Count the lines below that contain the word "Where" and give only the number.

-- -- --

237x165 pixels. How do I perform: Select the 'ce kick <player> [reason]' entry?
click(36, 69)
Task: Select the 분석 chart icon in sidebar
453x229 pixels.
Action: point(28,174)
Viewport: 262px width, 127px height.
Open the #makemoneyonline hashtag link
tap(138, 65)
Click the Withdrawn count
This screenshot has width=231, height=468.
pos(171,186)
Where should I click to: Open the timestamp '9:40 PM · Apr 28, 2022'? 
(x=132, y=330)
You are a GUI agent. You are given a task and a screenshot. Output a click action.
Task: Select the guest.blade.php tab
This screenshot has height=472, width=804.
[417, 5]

-- -- --

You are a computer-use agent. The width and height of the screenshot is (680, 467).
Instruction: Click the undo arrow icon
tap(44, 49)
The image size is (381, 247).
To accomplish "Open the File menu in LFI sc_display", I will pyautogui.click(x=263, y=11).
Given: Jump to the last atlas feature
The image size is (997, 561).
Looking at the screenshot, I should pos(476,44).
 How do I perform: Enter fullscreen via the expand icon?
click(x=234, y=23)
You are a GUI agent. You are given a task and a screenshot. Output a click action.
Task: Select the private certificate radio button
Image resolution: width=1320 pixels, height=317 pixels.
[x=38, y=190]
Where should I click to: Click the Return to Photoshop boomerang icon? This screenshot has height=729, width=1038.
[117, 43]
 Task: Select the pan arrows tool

-- -- --

Written solution ▸
2